When Pete Tomasi, Patrick Gleason, and Dan Jurgens wrapped up their acclaimed runs on Superman and Action Comics; they definitely left Brian Michael Bendis in a good spot to pick up on. Bendis does not waste this and perfectly builds on the story elements which preceded him as the mini-series rolls. Despite fears of “Bendis-speak” and disregard for continuity, it appears that Superman’s future is in safe hands with Bendis at the helm. The ear for dialogue he displayed in his Ultimate Spider-Man run at the beginning of his career is back in perfect form. The writer truly captures Superman’s voice perfectly, from his grandiose heroic spots to the deeper more personal moments. And of course the fast-paced atmosphere of the Daily Planet newsroom is the perfect environment for his brand of witty rapid-fire speech. One of my favorite elements of Man of Steel was the exploration of where Superman stands within the greater superhero community of the DC Universe. At various points we see appearances by: Batman, Green Lantern, Supergirl, and the rest of the Justice League. It becomes crystal clear the reverence they all hold their blue-clad colleague in, even if he just sees himself supes1as another part of the team no better than anyone else.

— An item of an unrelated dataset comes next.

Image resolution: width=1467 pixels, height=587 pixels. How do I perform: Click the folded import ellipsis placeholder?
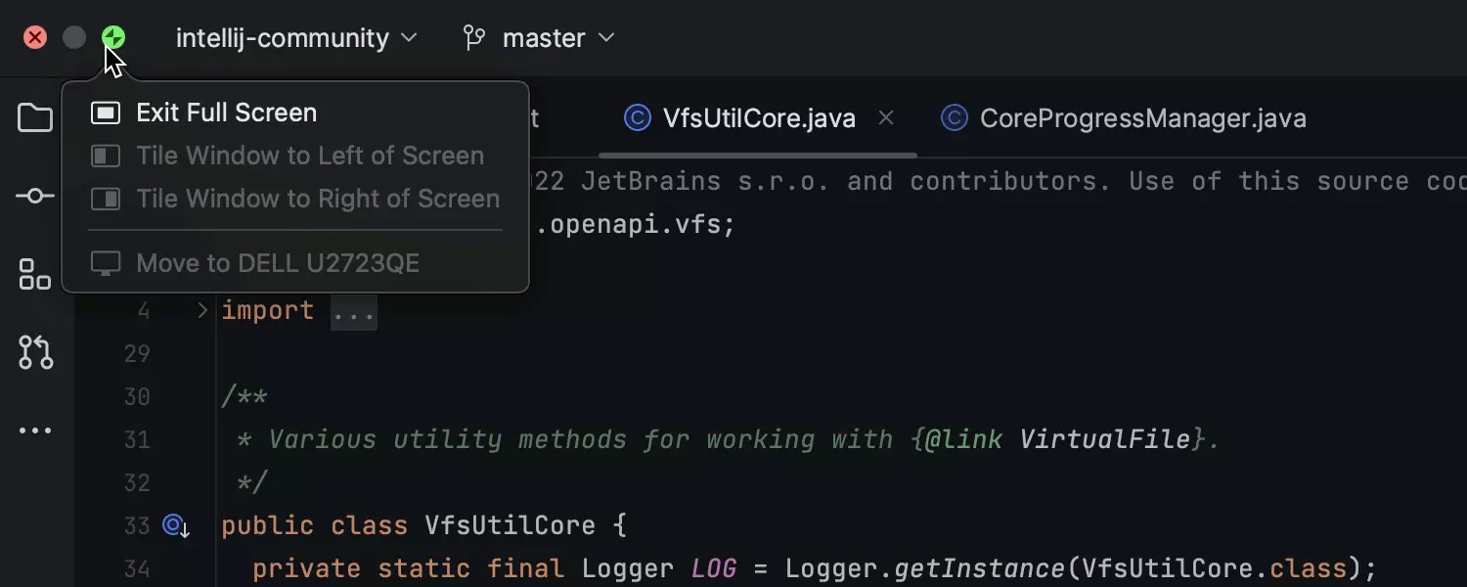pyautogui.click(x=353, y=311)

As expected from as much talent as Man of Steel has, the art is absolutely incredible. I can not remember the last time Adam Hughes did interior art for a book, but I doubt it looked this good. As a veteran of the business, Kevin Maguire knows exactly how to draw Superman; from epic battles through the Metropolis skyline, to little moments like Green Lantern checking on his bud. Ryan Sook and Doc Shaner both have a timeless, almost retro, style which fits Superman perfectly. As a constant artist throughout the series, depicting a pivotal moment, Jason Fabok channels his inner-Curt Swan with a beautifully detailed and realistic depiction of the Kents.

With Man of Steel, Brian Michael Bendis has laid groundwork for a whole host of stories to unfold within the pages of the Superman family of books. We have; new allies, new enemies, and new mysteries to explore for a long time to come. Most importantly, the superstar writer has shown the world that its greatest superhero is in great hands for the foreseeable future.